Securing Applications from the Perimeter is Painful at Best
Most of the technical security controls that your organization has implemented to protect your business applications reside far away from the applications themselves. They have been deployed in the form of a security perimeter between the Internet and your internal network. Organizations have experienced that trying to protect a broad range of business applications through such centralized perimeter controls is very difficult.
Think of launching a new application and asking the operations team to add related new rules to the existing perimeter firewall, which already has over 500 rules. More likely than not you will hit resistance, as the change request can be very complex and will take several days or even weeks to implement. Looking at this from another angle, lets take the example where an old application is being decommissioned. Very few organizations will even attempt to remove the corresponding rules from their perimeter security controls given the complexity and the risk of breaking access to other applications. The result in both cases is an inflexible and weak perimeter.
Implementing Application-centric Security Through Micro-segmentation
Protecting business applications in today’s dynamic environment requires a different model that complements existing perimeter security controls. Rather than continuing to add rules to a complex centralized policy, organizations can now move to a more application-centric model which allows you to wrap fine-grained security policies around each application; a model known as micro-segmentation or software-defined segmentation.

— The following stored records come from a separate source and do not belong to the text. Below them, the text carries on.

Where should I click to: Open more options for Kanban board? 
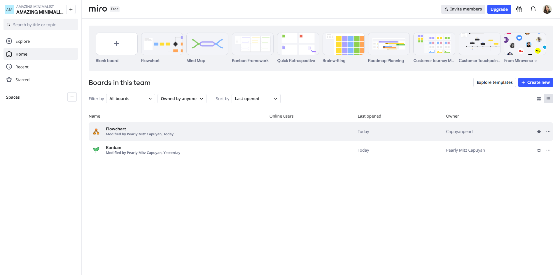point(548,150)
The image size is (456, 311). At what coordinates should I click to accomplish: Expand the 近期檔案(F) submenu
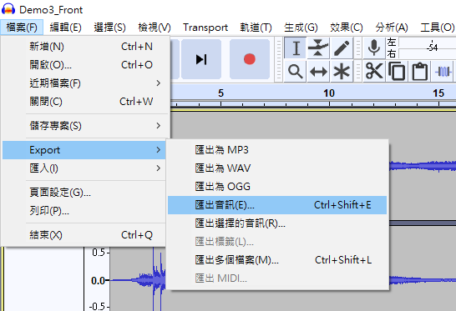[96, 83]
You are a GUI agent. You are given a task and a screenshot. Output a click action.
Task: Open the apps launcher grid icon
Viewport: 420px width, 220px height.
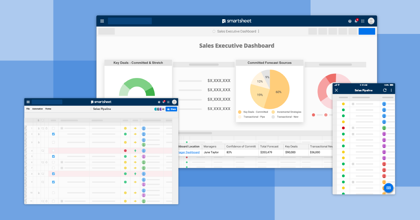363,21

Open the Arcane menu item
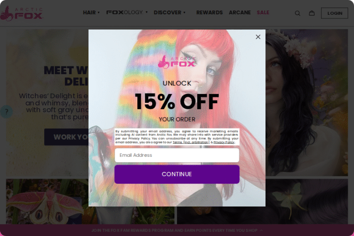[240, 12]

Catbird allows you to group virtual assets into logical zones representing your different applications or application tiers. For each logical zone, you can then define a multi-control security policy, including Access Control Lists, and an IDPS policy and vulnerability scanning policies. Unlike centralized perimeter policies, these micro-segmentation policies can be both simple and fine-grained.
Next time a hacker is able to breach your security perimeter he will be met with a second security layer, tailored to protect whatever business application they are targeting.